Day: May 14, 2018

A New Way to Measure NMT Quality

A New Way to Measure NMT Quality

Neural Machine Translation (NMT) systems produce very high quality translations, and are poised to radically change the professional translation industry. These systems require quality feedback / scores on an ongoing basis. Today, the prevalent method is via Bilingual Evaluation Understudy (BLEU), but methods like this are no longer fit for purpose.

A better approach is to have a number of native speakers assess NMT output and rate the quality of each translation. One Hour Translation (OHT) is doing just that: our new NMT index is released in late April 2018 and fully available for the translation community to use.

A new age of MT

NMT marks a new age in automatic machine translation. Unlike technologies developed over the past 60 years,  the well-trained and tested NMT systems that are available today,  have the potential to replace human translators.

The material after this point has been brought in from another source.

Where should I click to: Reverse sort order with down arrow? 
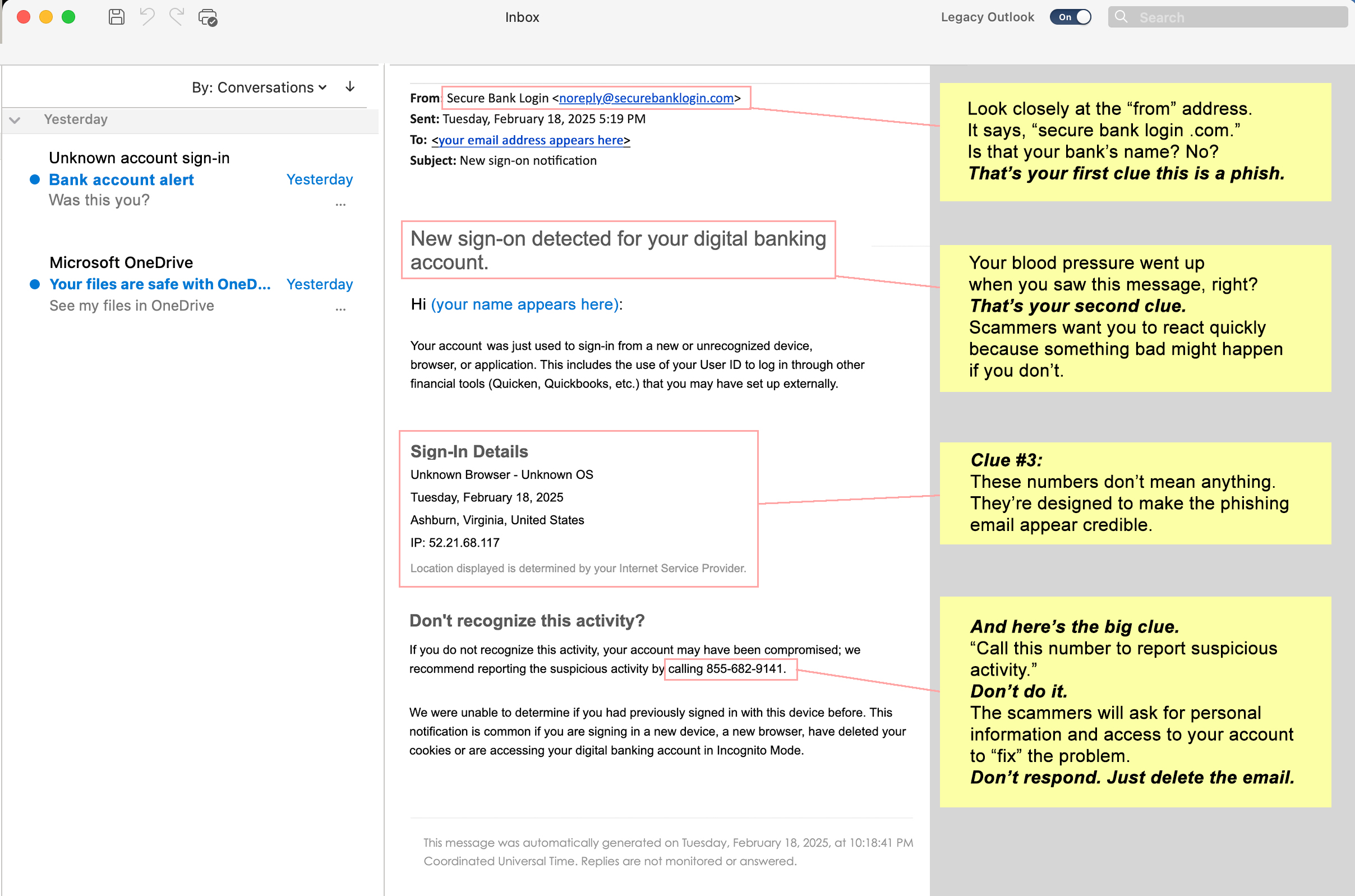tap(351, 87)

Aside from processing power, the main factors that impact NMT performance are:

  •      the amount and quality of initial training materials, and
  •      an ongoing quality-feedback process

For a NMT system to work well, it needs to be properly trained, i.e. “fed” with hundreds of thousands (and in some cases millions) of correct translations. It also requires feedback on the quality of the translations it produces.

NMT is the future of translation. It is already much better than previous MT technologies, but issues with training and quality assurance are impeding progress.

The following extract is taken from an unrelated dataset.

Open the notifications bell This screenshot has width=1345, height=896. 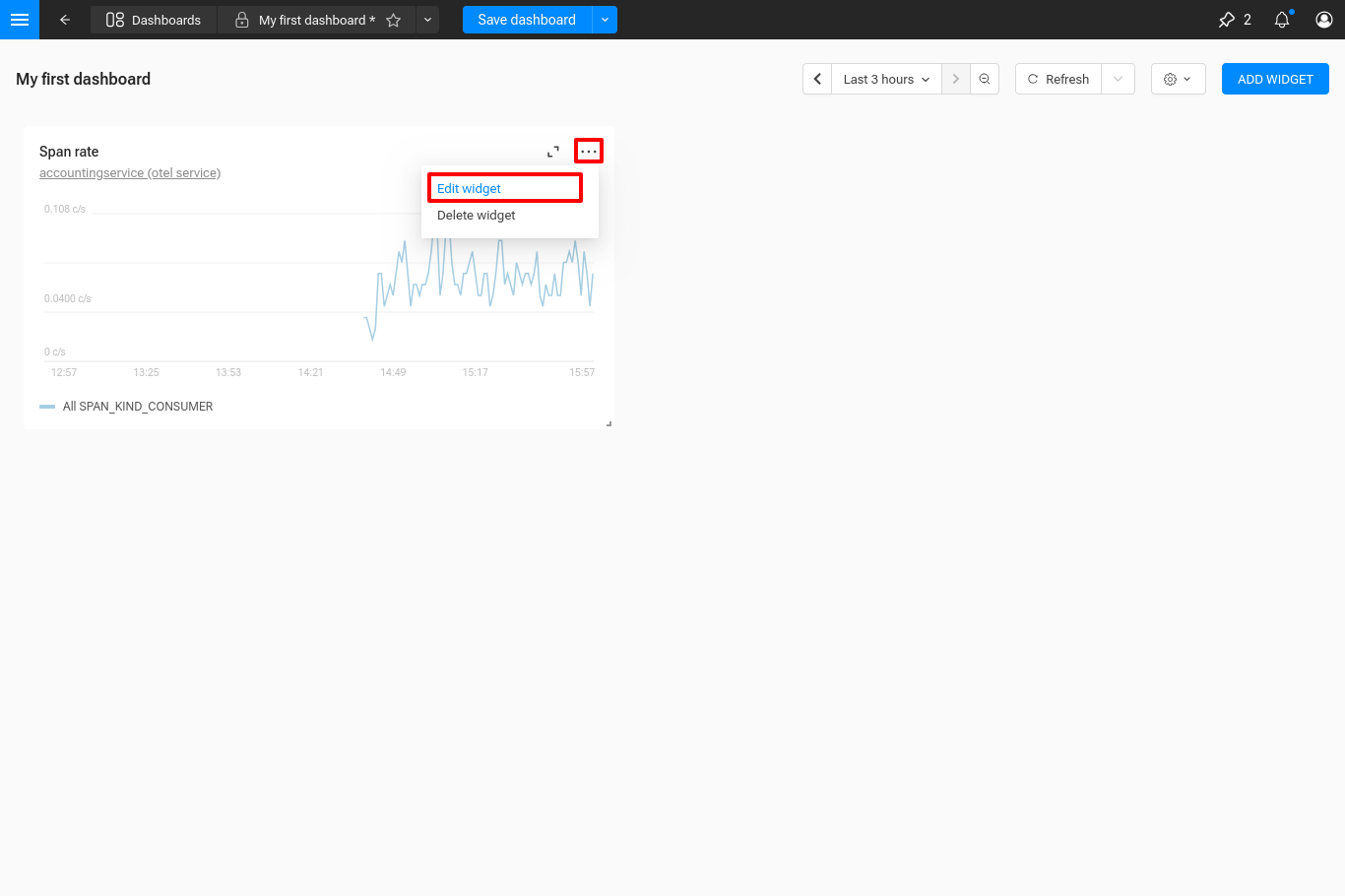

NMT is a “disruptive technology” that will change the way most translations are performed. It has taken over 50 years, but machine translation can now be used to replace human translators in many cases.

So what is the problem?

While NMT systems could potentially revolutionize the translation market, their development and adoption are hampered by the lack of quality input, insufficient means of testing the quality of the translations and the challenge of providing translation feedback.

These systems also require a lot of processing power, an issue which should be solved in the next few years, thanks to two main factors. Firstly, Moore’s law, which predicts that processing power doubles every 18 months, also applies to NMT, meaning that processing power will continue to increase exponentially. Secondly, as more companies become aware of the cost benefit of using NMT, more and more resources will be allocated for NMT systems.

Measuring quality is a different and more problematic challenge. Today, algorithms such as BLEU, METEOR, and TER try to predict automatically what a human being would say about the quality of a given machine translation. While these tests are fast, easy, and inexpensive to run (because they are simply software applications), their value is very limited. They do not provide an accurate quality score for the translation, and they fail to estimate what a human reviewer would say about the translation quality (a quick scan of the text in question by a human would reveal the issues with the existing quality tests).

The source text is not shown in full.